━━ READING PASSAGE ━━

Shoe String Living

Having a Creative and Fun Frugal Life

Organization Containers December 5, 2009

Filed under: DIY,Organizing,Saving Money — trntm @ 12:47 am

I love to organize, absolutely love it. I hate to clean the kitchen and wash dishes, but I love to organize.  Part of organizing means that everything has a place and since I am frugal by nature, I tend to reuse items until they fall apart. So while cooking in the kitchen, I laid my eye upon some containers and brain bolt!

 

Spray paint + cheap items = modern organization decor items

 

I scavenged around the house for containers, anything and everything made it into my pile.

My Final Score

  • Heavy paper boxes from a clearance center, they’re Christmas items, but at $1 for 6, they are a lot cheaper than their non-Christmas alternatives.

  • Tins hanging in the kitchen from Christmas cookies
  • Empty litter containers (not litter boxes, but the boxes litter comes in)

  • Cans from veggies/fruit
  • Glass jars from food stuffs
  • Plastic fruit containers (the kinds that strawberries come in)

MY MISSION: Create cute chic decor boxes to store items in.

MY TOOLS: My trusty spray paint in various colors, wrapping paper, decorative scrapbook paper, trims like ribbons and such.

MY PROCESS:

  1. Clean containers of any foodstuff, litter, and stubborn labels.
  2. Cut any holes if you need to.
  3. Spray paint or cover the boxes/tins with fabric/paper

  1. Optional: Add decorative embellishments such as painted stencils, ribbons, glitter, etc.
  2. Add items to the containers.
  3. Put items on various surfaces around the home.

  1. Admire your handiwork and your beautiful organization containers on the cheap/free.

━━━
━━ LISTED ENTRIES ━━

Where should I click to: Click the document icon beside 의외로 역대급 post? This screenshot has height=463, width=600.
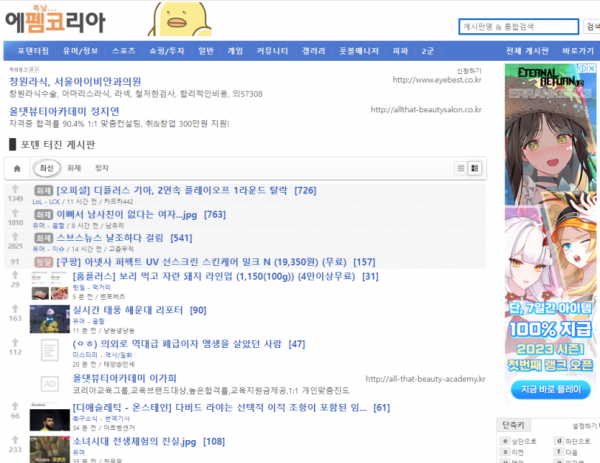49,349
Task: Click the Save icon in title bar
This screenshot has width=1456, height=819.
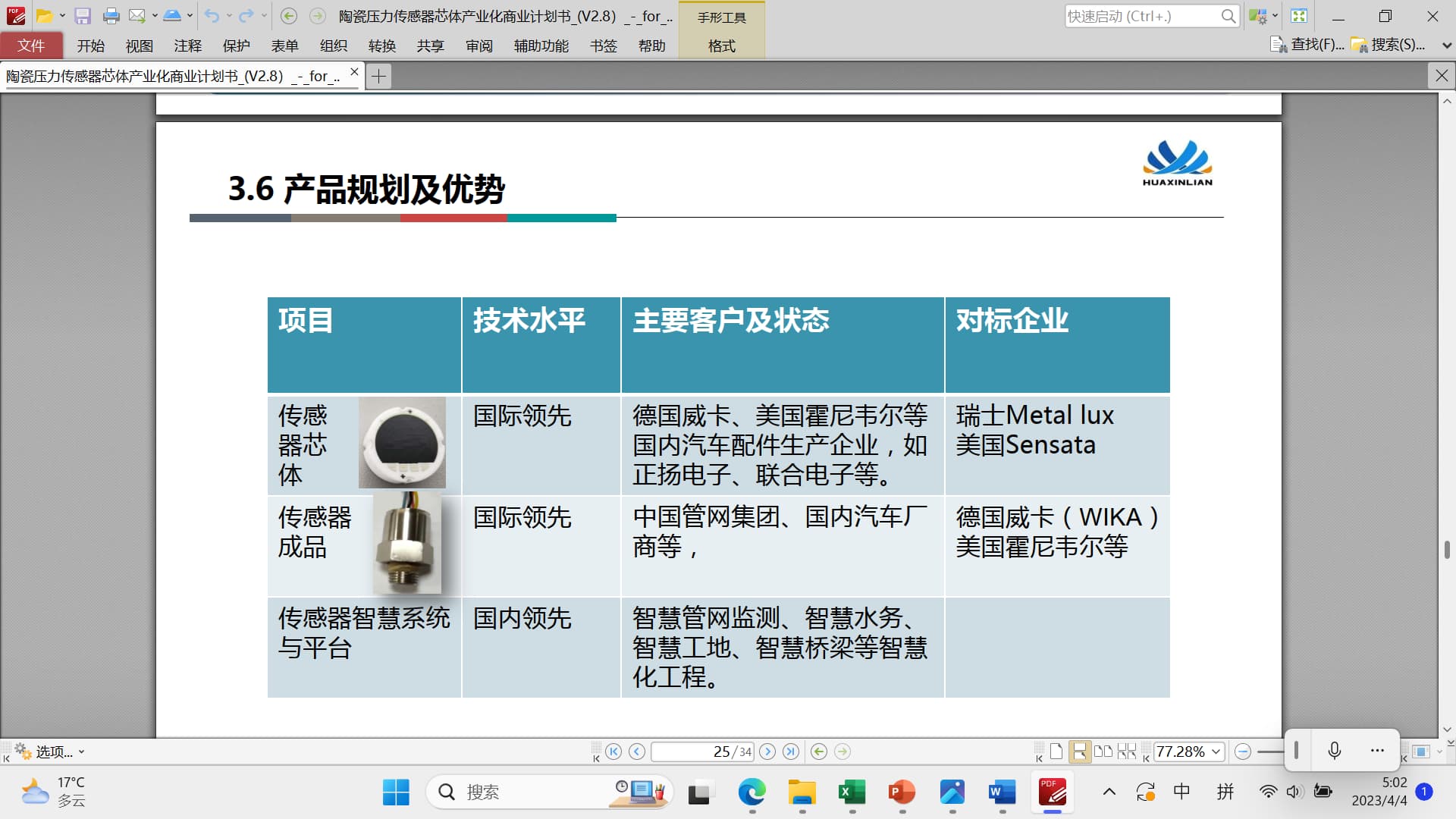Action: 83,16
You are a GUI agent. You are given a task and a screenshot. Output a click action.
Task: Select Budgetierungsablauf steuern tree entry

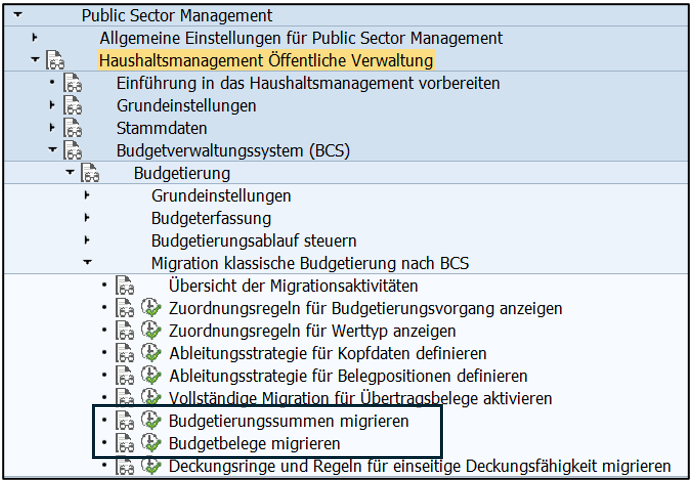tap(254, 240)
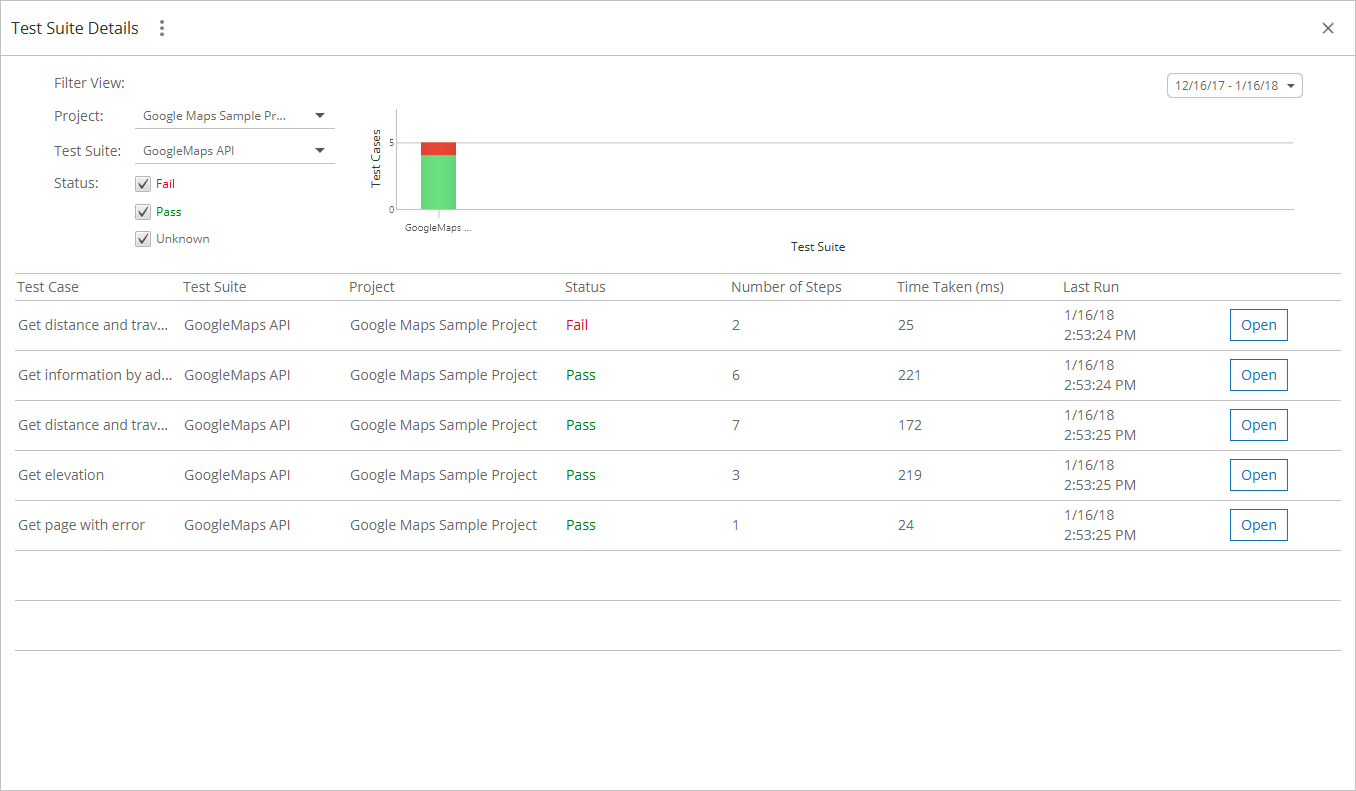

━━━

**TASKS TO PERFORM**
(A) In the blog post about frugal organization containers, translate this sentence into Spanish: "Part of organizing means that everything has a place and since I am frugal by nature, I tend to reuse items until they fall apart."
(B) Pick up the blog post about making organization containers on the cheap right after its last line and carry it on.

**RESPONSES PER TASK**
(A) Parte de organizar consiste en que todo tenga su lugar y, como por naturaleza me gusta ahorrar, suelo reutilizar las cosas hasta que se deshacen.

(B)
 

Shopping from the Closet November 30, 2009

Filed under: Closet,Organizing,Saving Money — trntm @ 12:21 am

Ok, another article prompted me to write a post about shopping from your closet, well-shopping from our closet.

We are blessed enough to have a fairly large closet. In fact, we joke that we can fit a full size bed in there (we actually can). However, I wanted something a bit more. I love design and I tend to express myself through various outlets, including my clothing. Considering this, I decided that our closet needed to become a store in a sense. I wanted to enter in each day and be able to shop from my items and put together outfits and simply play around in there.

  1. Take inventory of the space: what are we working with really?  

    Originally we had only one clothing bar and shelf around the room. A big waste if you ask me, so I quickly added a second bar. Since the room is so large, we’re treating it like a dressing room instead of a closet.

  2. Decide on a system that works.We needed a place to store shoes, but we can’t use those hanging bags since we’re more of tossers instead of placers; double rods for shirts and tanks (mostly for me, since hubby mostly owns long sleeves and the placement of the initial bar means the second bar to closer to the floor. This creates a situation where his shirts drag on the floor, not so for most of mine.) ; an area for long dresses; an area for jackets/outerwear; an area for accessories such as jewelry, belts, scarves, purses, etc; an area for hubby’s keys and badges;  a place to sit down to put on shoes; a place to air out the clothes of the day; a basket to hold sewing kit/shoe polish/lint roller/etc for quick repairs; and of course a mirror to make sure you look spiffy.
  3. Get the right materials. 

    This doesn’t always mean expensive. For our shoe center we used cinderblocks and pre-fab shelving (if you can get to the store by yourself, definitely go with some basic wood planks, not the pre-fab stuff, but hubby insisted), pegboard and bulletin boards for accessories and the additional rod was from a discount store.

  4. Sort 

    Since I’m the organizer, I did the sorting while hubby wisely stayed out of the way. I made several piles: seasonal for clothes that we didn’t need at the moment, trash for clothing and items that I would be too ashamed to donate in their current state, donate (or have a swap party) for clothes that were great, but just not great for us, keep for stuff we wanted to keep, and need repairs for items that needed simple repairs.

  5. Decorate.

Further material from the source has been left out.